-------- Фрагмент документа --------

За полтора месяца наступательных боев частями дивизии прорвано 5 сильно укрепленных оборонительных рубежей с густой сетью траншей и ходов сообщения, минных полей и проволочных заграждений. В условиях сплошного бездорожья с грудными боями пройдено расстояние свыше тридцати километров. Освобождено 42 населенных пункта. Вызволили из-под немецкого ига свыше 4 тыс. мирных жителей, находившихся на временно оккупированной территории. Захвачено в плен свыше 100 вражеских солдат и офицеров, 9 орудий разных систем, 8 минометов. 5 военных складов с вооружением, боеприпасами и другим имуществом.
...7 января 1943 г., сдав оборону на участке Пово-Ожибково, Юшнево, Уварово другим частям, 139-я стрелковая дивизия вышла на отдых.
С 23 февраля 1943 г. дивизия вошла в состав 50-й армии и передислоцировалась.
Части соединения находились во втором эшелоне армии и имели задачу наступать за боевыми порядками 413-й дивизии в готовности развить ее успех в направлении Спас-Деменск Смоленской области. Однако создавшаяся обстановка на фронте заставила перебросить 139-ю дивизию в другой район - на рубеж Большой Каменки и Новоселки. К рассвету 18 марта 1943 г. 609 и 718 стрелковые полки перешли в наступление. Но при подходе к переднему краю обороны немцев были встречены организованным огнем. Неоднократные попытки возобновить наступление не имели успеха».
Далее, дорогой читатель, продолжаю рассказ дяди Рад-ны: «В начале марта 1943 г. нас перебросили под деревни Вязовня и Большая Каменка, Сиас-Деменского района Смоленской (с 1944 г. Калужской) области.
Деревня Вязовня была расположена на холме с березовой рощицей с южной стороны. К западу от деревни спускалась пологая лощина, по дну которой протекал ручеек Бу-ковище. По его берегам росла густая полоса тальника. На другой стороне лощины, на крутом взгорке, окопались немцы, опоясав траншеями, ходами сообщений деревню Большая Каменка. Нам предстояло взять эту высотку.
17 марта из соседнего батальона пришел ко мне зять. Его унылый вид говорил, что с ним что-то произошло. Сказав «Сайн», он молча опустился на дно траншеи.
- Видимо, завтра меня убьют, - мрачно начал он разговор. - Вчера видел сон. Будто бы я в Тэгде. Лето, зной. Высокие травы, трещат- кузнечики. Иду по дороге из сенокосной бригады. Задумался. Вдруг слышу сзади крик: «Убью тебя, зарежу!» Оглянулся - бежит моя жена Дарима, в руках у нее большой кухонный нож. Я вначале оторопел, но потом пустился во все ноги. Жарко, запыхался, догоняю какого-то мужика, едущего на телеге. Еле заползаю на задник. Дарима отстала, но продолжала кричать: «Все равно тебя убью!» Будто тронулась умом. Я еле отдышался. Но тут отстегивается брючный ремень, и конец его начинает наматываться на ось телеги, затягивая меня под колесо. Падая, вскрикнул и проснулся весь в поту. Сам знаешь, плохая примета для бурята - терять пояс.

--------

* _Вопросы_:
**1.** Сколько населенных пунктов освободили части дивизии за полтора месяца наступательных боев, согласно фрагменту документа?
**2.** Почему, согласно фрагменту документа, зять решил, что завтра его убьют?

-------- Предоставленные записи --------

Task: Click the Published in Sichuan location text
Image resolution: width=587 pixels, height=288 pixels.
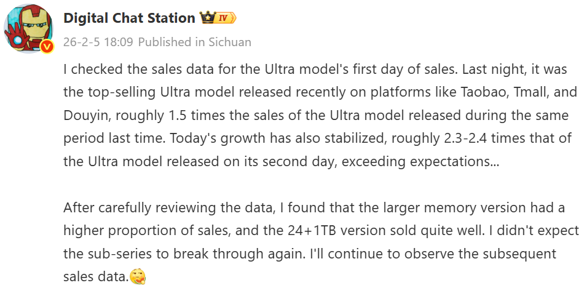Action: pos(194,42)
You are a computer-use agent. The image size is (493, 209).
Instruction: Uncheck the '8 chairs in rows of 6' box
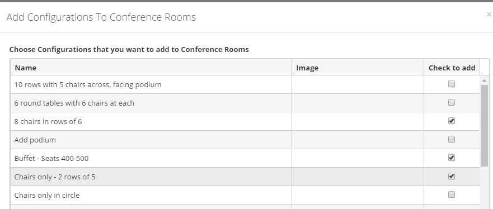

--------

* _Решения задач_:
**1.** 42 населенных пункта.

**2.** Накануне ему приснилось, что жена с ножом гонится за ним и грозит убить, а затем его брючный ремень отстегнулся и начал наматываться на ось телеги. Терять пояс, по его словам, для бурята плохая примета.